Of all the evils I’ve committed, of all the wretchedness that I’ve done, of all things I’m ashamed of, and of all the grace extended for it, I have finally found the way to have its grace shut off to me; to be condemned for my deeds by the church:
When I submit to the kingdom of heaven and obey God before I obey man. When I lay me down at Christ’s feet, and willingly speak in His behalf in the face of all His accusers. When I do what is required of me that confounds and baffles the elders. When I live by my convictions following the first and greatest commandment first, and the second commandment second.
When I put my hope, and my trust in God before putting it in a pastor, priest, or prophet. When I lay me down and crucify my flesh to love, serve and obey Him unto death.
Where is the grace from the church that was so readily offered me before I did all these things? Is this love and grace only for prodigals? Is it only for reprobates, and despisers? Where’s the grace for the ‘fanatic,’ the sold out for Christ?
And yet as I stood upon my own faltering feet, pressing my pate through the ceilings placed for me did another great blow occur.
And so, to continue my narrative (part 1, part 2, part 3, part 4, part 5, part 6) – and as I’ve said, it is true and none of fiction; but now my plight was, to return me to my former estate; how had I fallen? Was it man’s doing, or my own? A collected assortment of both? (Is this the pilgrimage I signed up for?) But pray, continue with me a while, and we shall be bettered by the fellowship:
The Shore of My Mind
And now the wares of tares, slip through as nightmares, and chill the air with twisted fair. The snare laid plainly bare, yet who but protectors even care? The rest in pairs sit by and glare – try to help them if you dare.
I saw amidst the scattered seed that place where dark, and sadness feed. And these are friends of those that bleed – morose and lost, that in them plead: ‘Release me from the growing weed, which strangles life and stifles need.’
The burning bush on earth was born, and Him as well they met with scorn. Day by day from early morn, His hands reach out to those forlorn.
The ground was cold, and hard. The man of war lay amidst corpses, and pressed down by his mount whose innards had spilled out upon him.

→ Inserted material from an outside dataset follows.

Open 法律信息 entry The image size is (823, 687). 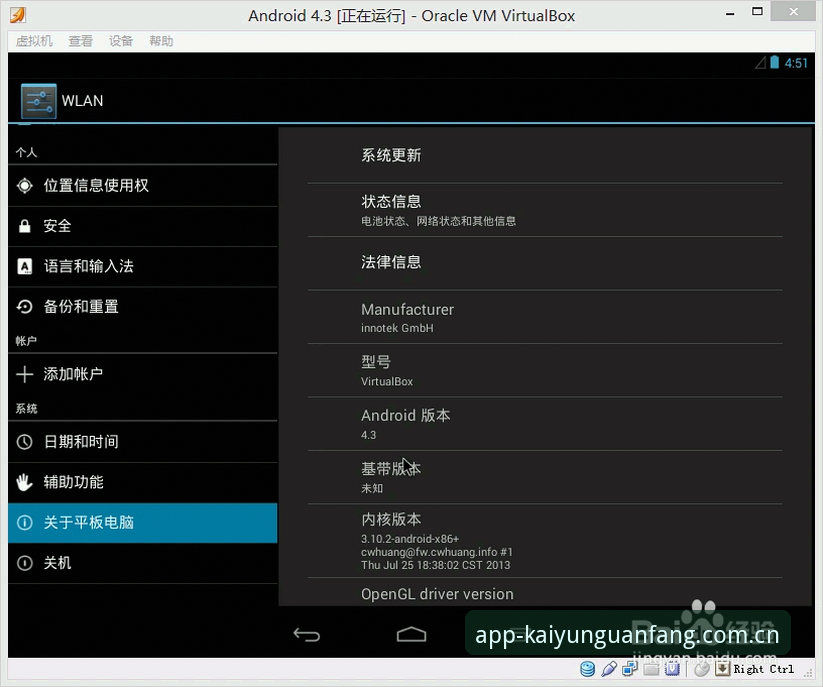pyautogui.click(x=545, y=263)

I awoke, as it were, on the shores of a great ocean. Lost was I, and fuzzy – bewildered. I looked into the sky, and was astounded by the surreality which stared back at me. Not as the sky of earth, there was a sharp yellow light, though it seemed not from a single sun, rather the whole sky was lit up – her source was amorphous. The sky was a blurry shield for whatever the source may have been which lay beyond it. The sand upon which I lay was a bizarre yellow. Not, again, as the sand of earth, much more like a cartoon it all seemed, with unfittingly exaggerated colors… and that sky! How queer a place this was, seeming almost more like an enclosure than a wide open space, the sky like the lid on a box, and a faint sort of darkness between the horizons and it.

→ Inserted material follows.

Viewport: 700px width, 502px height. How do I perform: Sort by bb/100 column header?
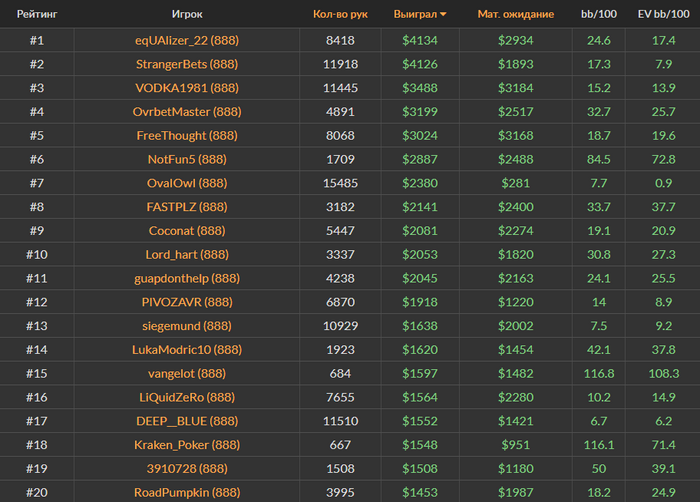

‘What is this place?’ I wondered. It was all so peculiar that I had taken little stock in mine own sensibilities. I was clearly ill, my head ached, and spun mildly. A bit of a ringing surged mine ears, and pain – there was pain throughout. Had I been shipwrecked? Yet it was also clear how I could first be impressed by those surroundings, for above the rest my own senses of hurt and ill there was an overwhelming numb. The numbness was deep, and could entirely take my senses – and seemed to by default. In fact, it seemed, as I assessed my woundedness was when their tenacious sting gripped me… and the pain was severe. Yet, like some sort of switch I found I could almost entirely shut it off merely by leaning into the numbness.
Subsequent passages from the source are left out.